Segment Start: Data records
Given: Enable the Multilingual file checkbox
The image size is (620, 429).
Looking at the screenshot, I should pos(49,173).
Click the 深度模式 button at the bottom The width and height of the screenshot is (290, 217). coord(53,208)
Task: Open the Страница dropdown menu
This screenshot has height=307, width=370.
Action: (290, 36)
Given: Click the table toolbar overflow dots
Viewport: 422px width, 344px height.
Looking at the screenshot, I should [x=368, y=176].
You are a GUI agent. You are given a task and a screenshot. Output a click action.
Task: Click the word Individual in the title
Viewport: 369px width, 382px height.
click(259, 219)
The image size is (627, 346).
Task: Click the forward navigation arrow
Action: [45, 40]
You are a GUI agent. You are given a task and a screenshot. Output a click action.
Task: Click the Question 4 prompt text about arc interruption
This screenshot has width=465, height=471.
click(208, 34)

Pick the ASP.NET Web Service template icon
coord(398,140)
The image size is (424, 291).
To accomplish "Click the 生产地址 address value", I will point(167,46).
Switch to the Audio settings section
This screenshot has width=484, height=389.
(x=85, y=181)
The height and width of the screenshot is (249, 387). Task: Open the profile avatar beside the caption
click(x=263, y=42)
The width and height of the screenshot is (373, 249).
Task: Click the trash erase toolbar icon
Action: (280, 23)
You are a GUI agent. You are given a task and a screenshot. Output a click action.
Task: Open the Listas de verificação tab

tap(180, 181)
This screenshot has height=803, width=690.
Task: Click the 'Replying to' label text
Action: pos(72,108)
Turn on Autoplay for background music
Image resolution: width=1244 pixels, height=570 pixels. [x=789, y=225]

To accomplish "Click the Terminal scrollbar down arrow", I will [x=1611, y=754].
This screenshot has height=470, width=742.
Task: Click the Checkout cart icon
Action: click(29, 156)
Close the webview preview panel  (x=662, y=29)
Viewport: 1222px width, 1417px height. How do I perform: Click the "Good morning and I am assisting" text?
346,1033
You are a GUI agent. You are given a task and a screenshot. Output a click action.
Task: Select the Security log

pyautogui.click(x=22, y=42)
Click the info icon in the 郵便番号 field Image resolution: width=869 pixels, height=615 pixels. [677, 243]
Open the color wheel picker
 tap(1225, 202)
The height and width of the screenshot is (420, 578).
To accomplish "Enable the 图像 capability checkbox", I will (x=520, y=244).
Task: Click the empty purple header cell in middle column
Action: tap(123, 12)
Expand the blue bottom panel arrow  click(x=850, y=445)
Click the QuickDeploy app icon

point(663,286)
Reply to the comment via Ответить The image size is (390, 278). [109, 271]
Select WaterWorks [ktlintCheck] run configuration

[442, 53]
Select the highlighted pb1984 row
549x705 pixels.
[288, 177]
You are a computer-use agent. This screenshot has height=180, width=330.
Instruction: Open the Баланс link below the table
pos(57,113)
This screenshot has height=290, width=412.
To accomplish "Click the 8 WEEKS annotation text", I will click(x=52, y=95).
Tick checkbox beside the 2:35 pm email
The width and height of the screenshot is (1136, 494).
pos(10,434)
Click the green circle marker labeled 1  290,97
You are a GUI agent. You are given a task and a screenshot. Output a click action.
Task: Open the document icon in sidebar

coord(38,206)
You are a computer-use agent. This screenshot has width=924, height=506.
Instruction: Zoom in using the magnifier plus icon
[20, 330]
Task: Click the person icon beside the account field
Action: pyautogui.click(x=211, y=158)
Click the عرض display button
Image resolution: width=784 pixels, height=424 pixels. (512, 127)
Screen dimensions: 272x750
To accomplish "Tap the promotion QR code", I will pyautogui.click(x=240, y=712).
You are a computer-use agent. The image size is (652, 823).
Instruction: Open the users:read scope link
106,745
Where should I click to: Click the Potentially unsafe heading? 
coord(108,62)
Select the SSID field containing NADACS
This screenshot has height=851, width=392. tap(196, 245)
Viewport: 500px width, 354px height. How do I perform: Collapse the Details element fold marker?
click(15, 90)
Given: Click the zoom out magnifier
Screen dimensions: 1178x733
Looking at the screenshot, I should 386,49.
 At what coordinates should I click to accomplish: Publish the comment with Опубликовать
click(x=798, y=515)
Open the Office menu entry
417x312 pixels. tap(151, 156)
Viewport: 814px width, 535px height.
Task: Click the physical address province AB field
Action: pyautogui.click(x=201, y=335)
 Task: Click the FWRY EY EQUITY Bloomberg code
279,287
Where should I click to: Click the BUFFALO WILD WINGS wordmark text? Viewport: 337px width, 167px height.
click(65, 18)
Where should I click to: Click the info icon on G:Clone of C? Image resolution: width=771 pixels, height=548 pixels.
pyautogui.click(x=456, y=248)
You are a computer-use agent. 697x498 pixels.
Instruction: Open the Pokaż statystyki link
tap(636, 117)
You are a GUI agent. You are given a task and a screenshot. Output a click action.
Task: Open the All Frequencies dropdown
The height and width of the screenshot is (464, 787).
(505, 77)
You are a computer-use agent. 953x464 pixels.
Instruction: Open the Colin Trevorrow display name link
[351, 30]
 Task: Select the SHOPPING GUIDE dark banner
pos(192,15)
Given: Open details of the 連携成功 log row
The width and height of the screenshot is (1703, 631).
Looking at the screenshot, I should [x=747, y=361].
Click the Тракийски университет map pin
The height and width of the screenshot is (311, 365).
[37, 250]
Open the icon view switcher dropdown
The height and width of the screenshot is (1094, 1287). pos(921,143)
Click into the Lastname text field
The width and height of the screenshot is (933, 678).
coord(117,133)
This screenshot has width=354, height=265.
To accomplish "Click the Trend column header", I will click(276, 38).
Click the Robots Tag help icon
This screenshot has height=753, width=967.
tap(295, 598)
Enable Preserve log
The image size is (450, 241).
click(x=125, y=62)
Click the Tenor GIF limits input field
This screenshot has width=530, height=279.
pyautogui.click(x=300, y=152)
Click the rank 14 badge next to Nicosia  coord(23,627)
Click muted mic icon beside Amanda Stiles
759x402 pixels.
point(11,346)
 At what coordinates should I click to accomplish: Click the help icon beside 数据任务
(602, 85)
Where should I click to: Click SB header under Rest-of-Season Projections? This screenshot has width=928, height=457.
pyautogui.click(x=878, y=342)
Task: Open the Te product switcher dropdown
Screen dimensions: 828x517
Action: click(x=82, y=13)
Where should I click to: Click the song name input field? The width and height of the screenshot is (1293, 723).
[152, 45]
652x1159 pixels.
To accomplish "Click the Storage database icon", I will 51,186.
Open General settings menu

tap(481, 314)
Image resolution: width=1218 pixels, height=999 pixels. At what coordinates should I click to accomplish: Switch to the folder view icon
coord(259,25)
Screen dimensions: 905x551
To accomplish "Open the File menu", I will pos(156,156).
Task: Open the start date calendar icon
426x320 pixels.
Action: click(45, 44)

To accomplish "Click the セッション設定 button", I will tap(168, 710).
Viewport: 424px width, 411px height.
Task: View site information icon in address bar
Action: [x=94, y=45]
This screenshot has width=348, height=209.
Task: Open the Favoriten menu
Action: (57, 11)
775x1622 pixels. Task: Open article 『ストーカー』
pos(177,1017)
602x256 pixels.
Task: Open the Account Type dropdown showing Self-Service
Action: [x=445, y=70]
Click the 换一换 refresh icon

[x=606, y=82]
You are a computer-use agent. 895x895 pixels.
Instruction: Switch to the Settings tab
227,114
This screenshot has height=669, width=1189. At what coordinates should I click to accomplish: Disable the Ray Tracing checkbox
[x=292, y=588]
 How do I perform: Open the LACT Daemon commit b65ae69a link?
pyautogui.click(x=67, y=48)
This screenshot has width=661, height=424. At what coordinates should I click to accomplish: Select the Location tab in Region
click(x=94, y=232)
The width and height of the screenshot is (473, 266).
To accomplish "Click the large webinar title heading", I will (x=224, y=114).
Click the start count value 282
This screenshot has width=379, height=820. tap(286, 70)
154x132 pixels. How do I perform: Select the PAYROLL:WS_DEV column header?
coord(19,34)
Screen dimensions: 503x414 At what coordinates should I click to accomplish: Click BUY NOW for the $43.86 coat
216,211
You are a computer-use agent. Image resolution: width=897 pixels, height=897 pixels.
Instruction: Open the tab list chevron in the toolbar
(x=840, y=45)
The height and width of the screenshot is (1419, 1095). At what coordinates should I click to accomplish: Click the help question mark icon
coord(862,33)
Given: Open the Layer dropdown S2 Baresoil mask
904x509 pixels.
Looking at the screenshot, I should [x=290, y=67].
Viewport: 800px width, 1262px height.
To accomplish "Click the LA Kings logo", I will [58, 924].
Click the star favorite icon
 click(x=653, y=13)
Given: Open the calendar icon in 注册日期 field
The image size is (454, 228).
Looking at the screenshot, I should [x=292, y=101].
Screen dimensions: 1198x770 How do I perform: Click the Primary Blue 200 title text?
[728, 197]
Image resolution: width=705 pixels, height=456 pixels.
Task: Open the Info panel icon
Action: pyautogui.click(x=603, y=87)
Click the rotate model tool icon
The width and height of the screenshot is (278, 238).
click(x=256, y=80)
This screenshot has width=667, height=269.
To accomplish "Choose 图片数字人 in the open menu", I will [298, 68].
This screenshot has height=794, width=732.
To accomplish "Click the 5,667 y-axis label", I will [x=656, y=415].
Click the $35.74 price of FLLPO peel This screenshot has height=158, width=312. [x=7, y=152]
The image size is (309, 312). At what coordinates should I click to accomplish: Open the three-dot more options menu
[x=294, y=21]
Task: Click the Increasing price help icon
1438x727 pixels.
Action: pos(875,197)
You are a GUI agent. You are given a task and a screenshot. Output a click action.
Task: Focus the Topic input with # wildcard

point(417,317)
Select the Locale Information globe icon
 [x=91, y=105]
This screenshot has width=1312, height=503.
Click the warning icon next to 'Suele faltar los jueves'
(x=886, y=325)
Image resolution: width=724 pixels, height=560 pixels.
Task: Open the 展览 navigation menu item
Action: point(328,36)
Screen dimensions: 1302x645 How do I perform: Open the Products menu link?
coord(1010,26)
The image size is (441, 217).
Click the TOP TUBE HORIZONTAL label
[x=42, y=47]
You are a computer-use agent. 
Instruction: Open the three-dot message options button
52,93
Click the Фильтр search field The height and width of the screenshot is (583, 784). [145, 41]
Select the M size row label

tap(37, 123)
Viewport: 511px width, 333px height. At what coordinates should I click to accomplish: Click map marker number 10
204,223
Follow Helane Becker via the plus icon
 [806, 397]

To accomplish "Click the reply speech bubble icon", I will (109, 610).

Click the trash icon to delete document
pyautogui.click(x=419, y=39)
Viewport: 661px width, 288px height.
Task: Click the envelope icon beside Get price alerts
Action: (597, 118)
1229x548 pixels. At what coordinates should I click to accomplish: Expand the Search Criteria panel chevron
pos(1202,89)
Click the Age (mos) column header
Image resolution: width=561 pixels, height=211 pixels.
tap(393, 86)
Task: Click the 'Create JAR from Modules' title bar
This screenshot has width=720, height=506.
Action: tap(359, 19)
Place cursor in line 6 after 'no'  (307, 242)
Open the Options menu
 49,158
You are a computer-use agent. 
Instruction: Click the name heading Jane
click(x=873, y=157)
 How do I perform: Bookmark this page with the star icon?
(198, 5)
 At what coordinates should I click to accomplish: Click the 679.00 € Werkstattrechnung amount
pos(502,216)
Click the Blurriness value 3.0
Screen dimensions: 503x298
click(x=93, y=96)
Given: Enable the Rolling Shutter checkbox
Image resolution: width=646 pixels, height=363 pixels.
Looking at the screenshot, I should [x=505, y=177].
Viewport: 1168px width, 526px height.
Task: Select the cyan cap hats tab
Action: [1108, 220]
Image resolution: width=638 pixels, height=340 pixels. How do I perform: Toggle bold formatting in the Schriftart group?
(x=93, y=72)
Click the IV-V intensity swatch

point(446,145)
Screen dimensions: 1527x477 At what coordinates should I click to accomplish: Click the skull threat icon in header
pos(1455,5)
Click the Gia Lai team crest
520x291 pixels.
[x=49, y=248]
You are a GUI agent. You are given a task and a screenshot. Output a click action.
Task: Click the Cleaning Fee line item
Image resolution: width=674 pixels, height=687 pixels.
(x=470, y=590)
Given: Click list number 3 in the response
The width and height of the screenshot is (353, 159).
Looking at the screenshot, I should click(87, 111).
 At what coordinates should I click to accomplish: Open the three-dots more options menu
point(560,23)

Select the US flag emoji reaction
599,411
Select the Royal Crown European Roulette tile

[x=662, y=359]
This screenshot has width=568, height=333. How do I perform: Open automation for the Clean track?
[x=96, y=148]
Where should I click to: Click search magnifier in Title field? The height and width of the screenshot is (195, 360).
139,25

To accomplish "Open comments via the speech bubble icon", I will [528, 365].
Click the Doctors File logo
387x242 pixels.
Segment End: Data records
Problem details: A bare number is required: the count of lines above with the string "computer".

Exercise solution: 9